Task brief: Give the listing again word for word. Skip the pictures.

[Start of section]

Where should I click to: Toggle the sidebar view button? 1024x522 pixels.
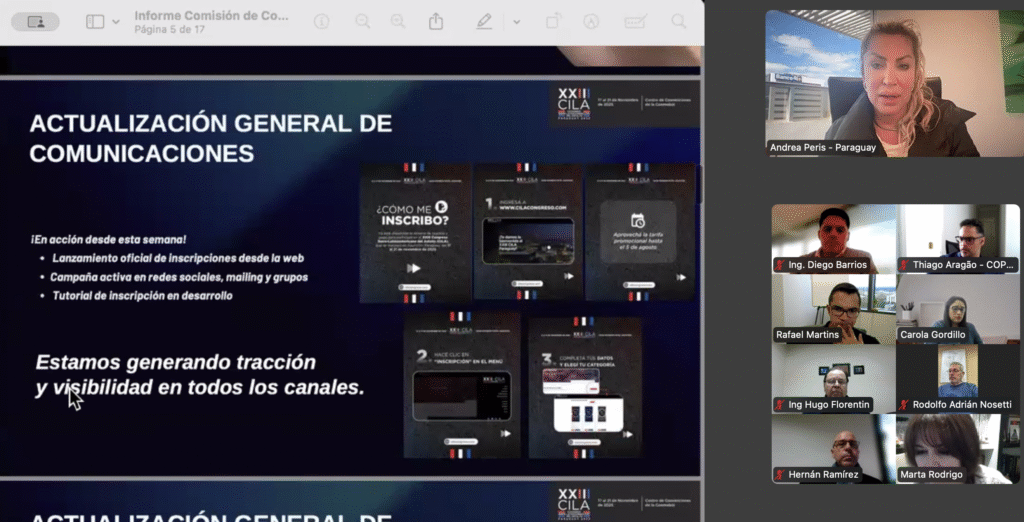[x=95, y=21]
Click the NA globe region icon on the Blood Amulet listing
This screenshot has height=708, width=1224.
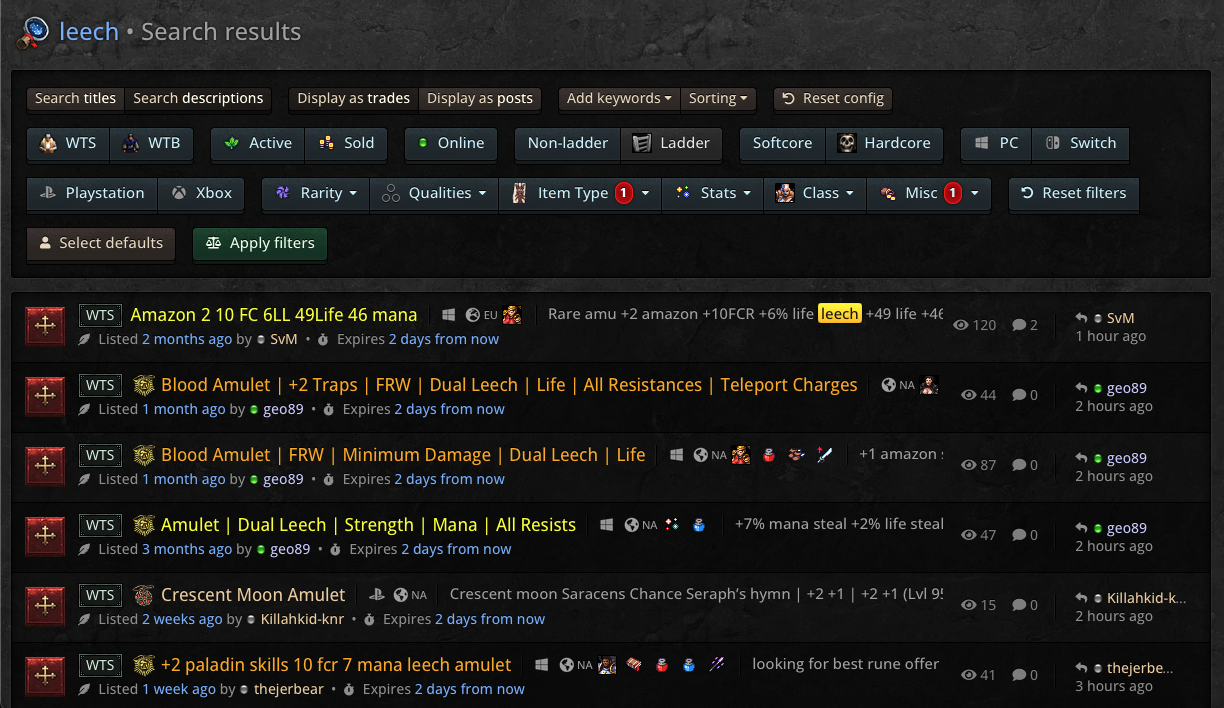tap(888, 384)
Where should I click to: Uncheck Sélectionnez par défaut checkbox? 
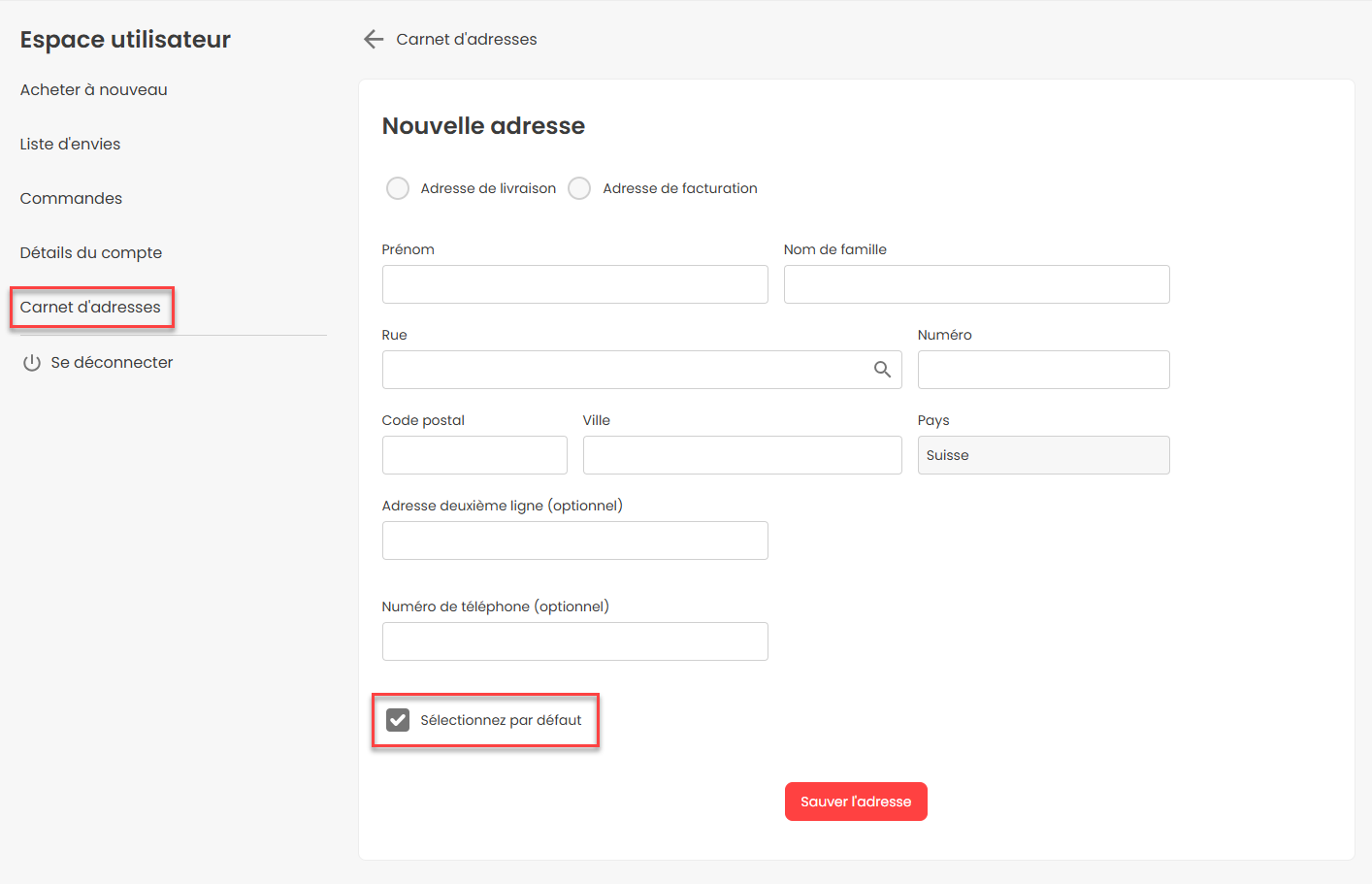398,720
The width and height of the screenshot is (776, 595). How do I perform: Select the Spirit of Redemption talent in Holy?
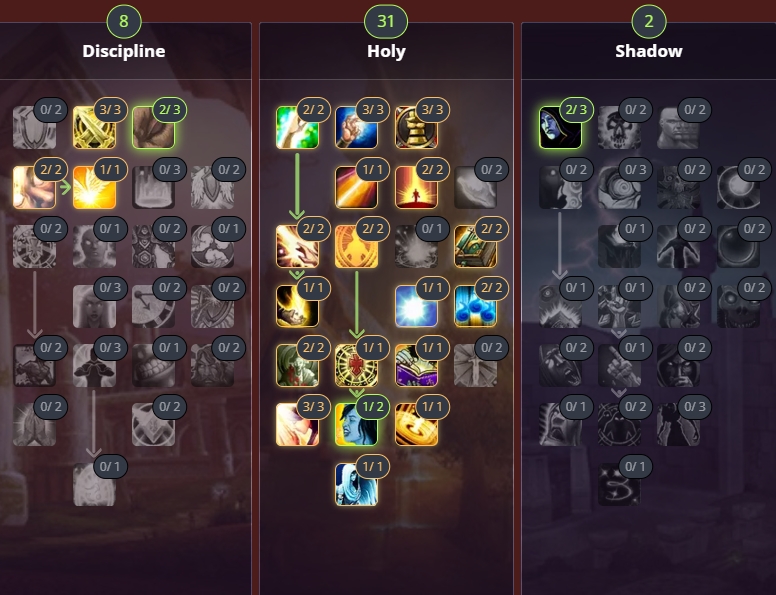click(x=416, y=306)
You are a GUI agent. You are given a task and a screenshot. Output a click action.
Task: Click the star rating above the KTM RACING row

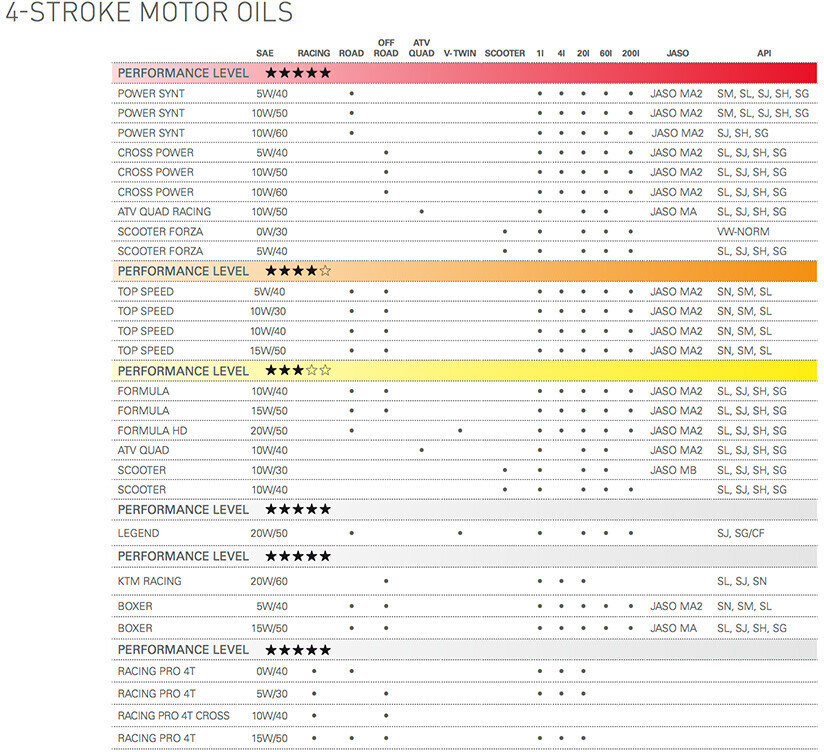(297, 556)
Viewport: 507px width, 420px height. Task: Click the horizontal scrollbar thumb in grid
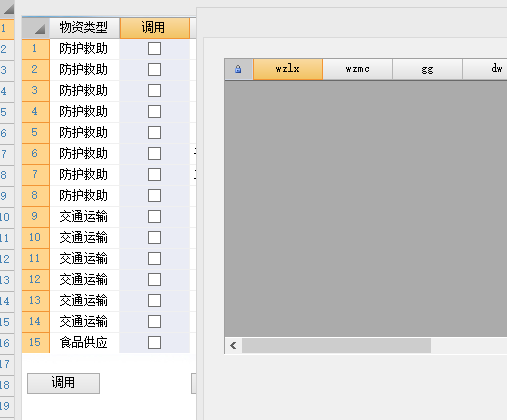pyautogui.click(x=336, y=346)
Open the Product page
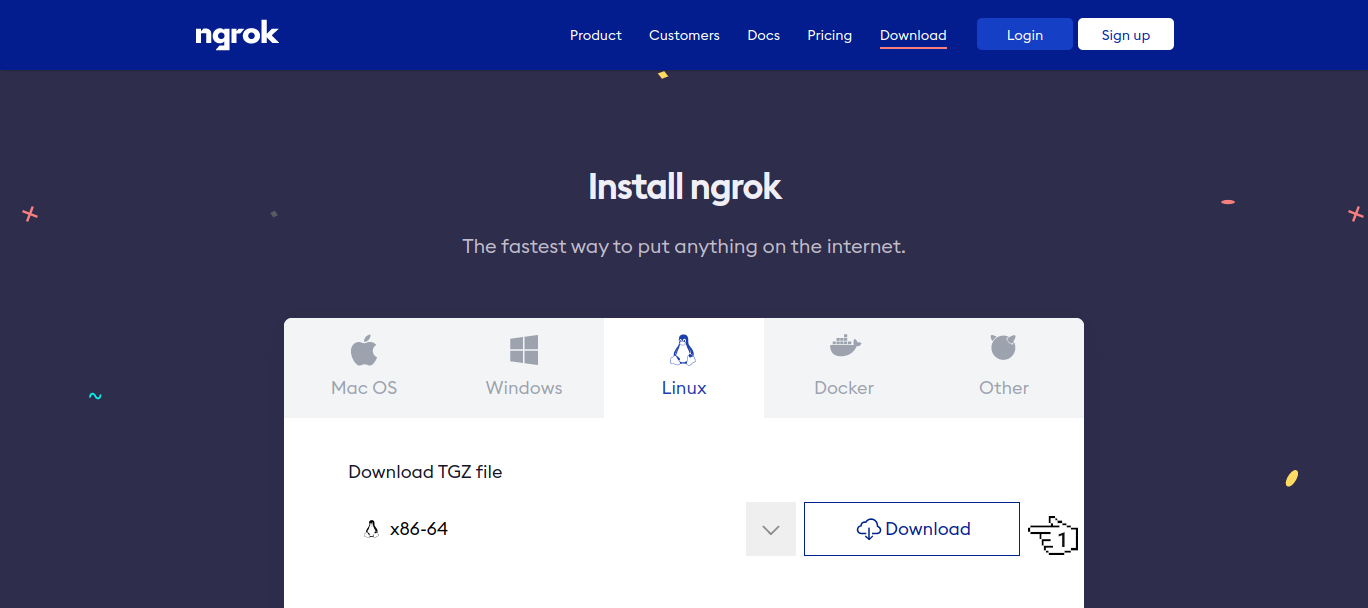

[End of section]

Solved exercise:
Where should I click to: Toggle the sidebar view button? 1024x522 pixels.
[x=95, y=21]
Click the NA globe region icon on the Blood Amulet listing
This screenshot has height=708, width=1224.
tap(888, 384)
Where should I click to: Uncheck Sélectionnez par défaut checkbox? 
398,720
The width and height of the screenshot is (776, 595). How do I perform: Select the Spirit of Redemption talent in Holy?
click(x=416, y=306)
You are a GUI agent. You are given a task and a screenshot. Output a click action.
Task: Click the star rating above the KTM RACING row

(297, 556)
Viewport: 507px width, 420px height. Task: Click the horizontal scrollbar thumb in grid
pyautogui.click(x=336, y=346)
Open the Product page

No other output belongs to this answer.